Serra Verde opera a mina de Pela Ema, em Minaçu (GO), a única mina de argilas iônicas ativa do Brasil, em produção desde 2024. É também a única produtora das quatro terras raras pesadas mais críticas e valiosas fora da Ásia: Disprosio (Dy), Térbio (Tb) e Ítrio (Y). Mais de 90% da extração de terras raras mundiais são realizadas na China. 

Os materiais são usados para fabricação de ímãs permanentes utilizados em veículos elétricos, turbinas eólicas, robôs, drones, aparelhos de ar-condicionado de alta eficiência, como nas áreas de semicondutores, defesa, nuclear e aeroespacial.

De acordo com a mineradora brasileira, o negócio possibilitará a criação da maior empresa global do ramo. A produção em Goiás está em fase um e ainda é considerada modesta, mas a expectativa é dobrar em 2030.

“As operações de mineração e processamento da Serra Verde terão um papel central no estabelecimento da primeira cadeia de suprimentos de terras raras da mina ao ímã fora da Ásia, quando combinadas com as capacidades de mineração e “downstream” da USAR”, informou o grupo Serra Verde, em declaração ao mercado.

Contrato de 15 anos

O contrato prevê o fornecimento de 15 anos para abastecer uma Empresa de Propósito Específico (“SPV”), capitalizada por diversas agências do governo dos Estados Unidos, bem como por fontes de capital privado, para 100% de sua produção da Fase I com preços mínimos garantidos para as terras raras magnéticas.

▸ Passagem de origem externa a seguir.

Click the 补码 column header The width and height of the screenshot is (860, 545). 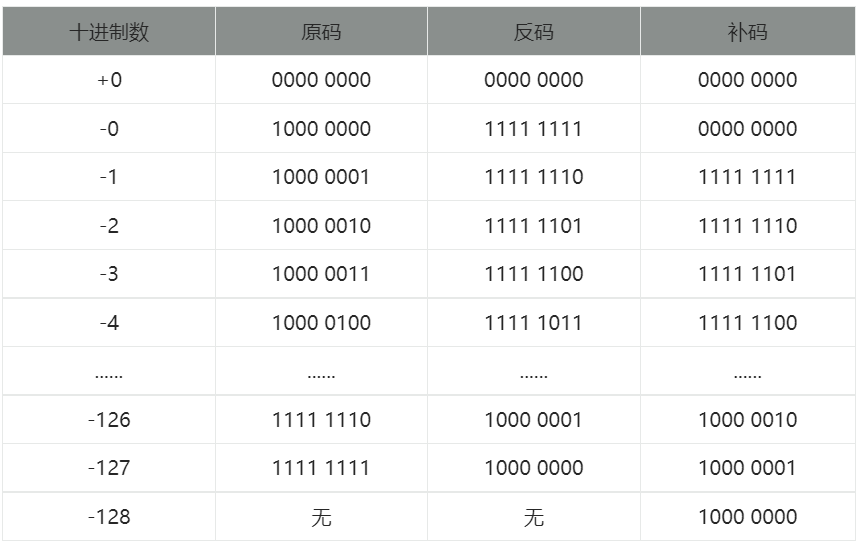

“O Acordo de Fornecimento proporciona fluxos de caixa seguros e previsíveis para a Serra Verde, reduzindo riscos, apoiando investimentos e apoiando seu desenvolvimento com sucesso”, afirma a nota do USAR.

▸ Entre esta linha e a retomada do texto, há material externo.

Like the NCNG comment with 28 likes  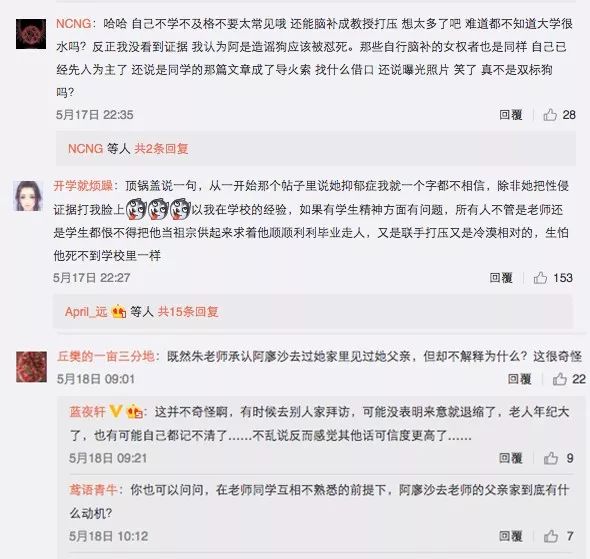(550, 114)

Segundo o comunicado, o acordo possibilitará a criação de “uma empresa multinacional líder em terras raras de mineração de mina ao ímã, com oito operações, no Brasil, EUA, França e Reino Unido e com capacidades operacionais ativas em toda a cadeia de suprimentos de terras raras leves e pesadas, incluindo mineração, processamento, separação, metalização e fabricação de ímãs.” 

“Esses marcos são um ponto positivo significativo para o Brasil e demonstram a capacidade do país de desempenhar um papel de liderança no desenvolvimento das cadeias globais de suprimentos de terras raras. As garantias de fornecimento, assim como a combinação com a USAR, validam a qualidade da Serra Verde: nossa operação única, nossos colaboradores e seu compromisso com práticas responsáveis”, disse Ricardo Grossi, presidente da Serra Verde Pesquisa e Mineração e COO do Grupo Serra Verde.

O mercado recebeu bem o anúncio. Por volta das 15h30, as ações da USAR na Nasdaq registravam alta de mais de 8%. A aquisição mantém a equipe da empresa brasileira, com dois de seus executivos incorporados na diretoria da USAR, Sir Mick Davis e Thras Moraitis, respectivamente o Presidente do Conselho e o CEO do Grupo Serra Verde.

Em vários discursos, Donald Trump tem abordado a questão das terras raras e criticado a dependência mundial da produção chinesa, o que tem gerado divergências com Pequim.